Un changement de paradigmes si profond qui a échappé à l’acuité déclinante d’une diplomatie française vieillotte et sur le déclin. Ce qui a donné corps à des ruptures sans retour, comme c’est le cas avec le Mali qui a renvoyé l’ambassadeur français chez lui faisant suite au départ des derniers soldats français présents sur le sol du Centrafrique, avec, partout, de la mer Rouge, à l’Atlantique en passant par le versant Ouest de la Méditerranée, la multiplication de pancartes affichant toutes un message clair et sans appel: «France dégage !». En cause, et sans ambages, la politique agressive et inacceptable du président Emmanuel Macron à l’égard d’une partie de cette Afrique qui a aujourd’hui d’autres ambitions, qui voit le futur de ses populations en dehors du viseur français, en concluant des partenariats avec d’autres puissances, notamment la Chine et le Maroc, qui, depuis 23 ans, a fait de l’Afrique une priorité politique, sociale, culturelle et humaine nationale.

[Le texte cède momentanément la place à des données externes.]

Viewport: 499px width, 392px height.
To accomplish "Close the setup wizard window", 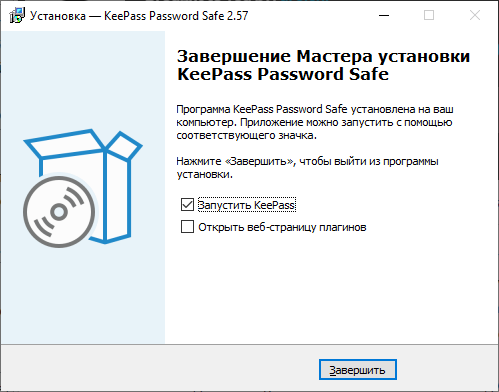I will click(x=475, y=15).

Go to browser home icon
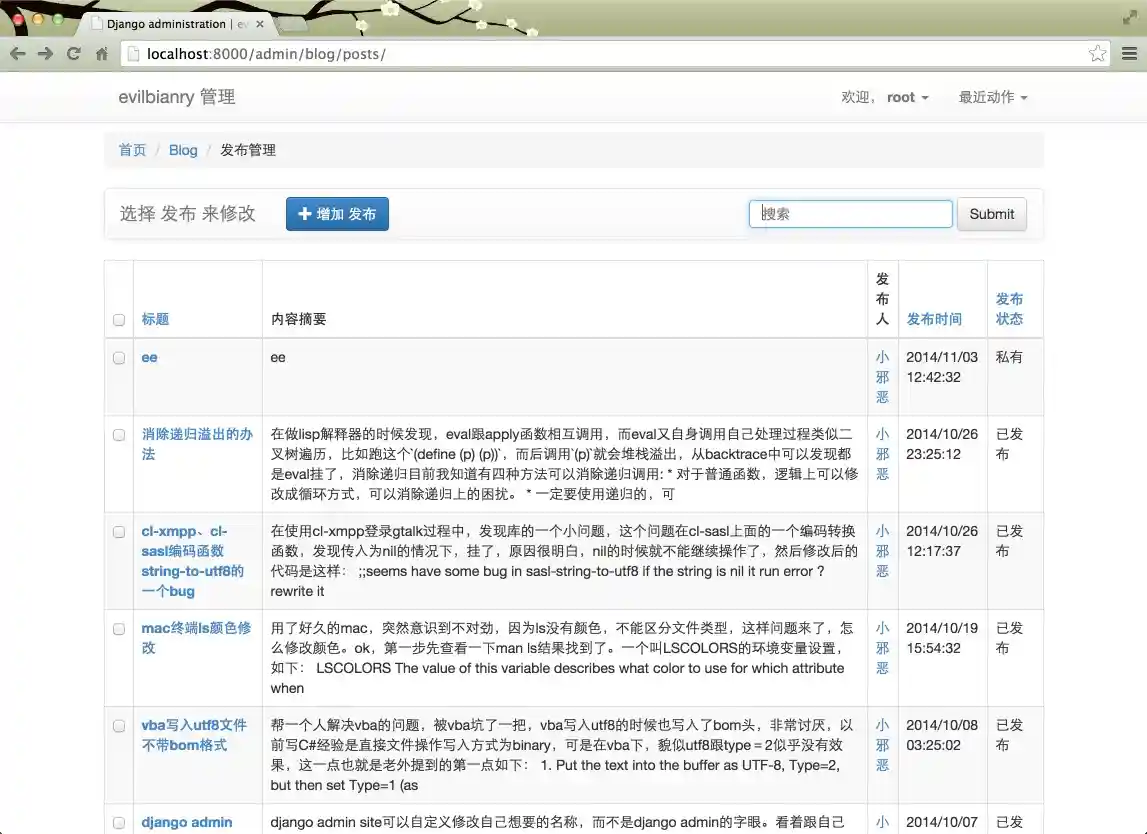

Cela se traduit par un rejet simple des modalités de fonctionnement de la politique à la Française avec ses « partenaires » africains, allant jusqu’à irriter au plus haut point un État si fidèle et si allié comme le Sénégal qui s’aligne sur le Mali, sur le Burkina Faso, sur la République Centrafrique, sur le Cameroun, sur la Côte d’Ivoire, sur le Niger, sur le Tchad, sur la Libye et même sur un pays comme le Djibouti, chasse-gardée de Paris, qui, lui aussi, revendique son indépendance, dans la foulée des mouvements de contestation et de rejet qui passe d’une région à l’autre comme une traînée contagieuse, assimilée à un réveil, à un éveil, que beaucoup considèrent comme tardif, tant la France a été injuste dans ses rapports avec ses anciennes colonies qu’elle entend toujours diriger au doigt et à l’œil en leur dictant leurs politiques, le climat des affaires favorable pour la France et sa vision des «droits de l’Homme», carte toujours brandie quand il s’agit de traiter avec ces «alliés» du Sud.

Le tout mâtiné de leçons surannées que les Africains ne veulent plus recevoir de personne, à plus forte raison d’une France enlisée dans des crises sans fin à la fois politiques et sociales, sans parler du profond et grave marasme économique qui la pousse à vouloir aller encore puiser dans le réservoir africain qui lui a servi de soupape de secours et de vache à traire pendant plus d’un siècle et demi.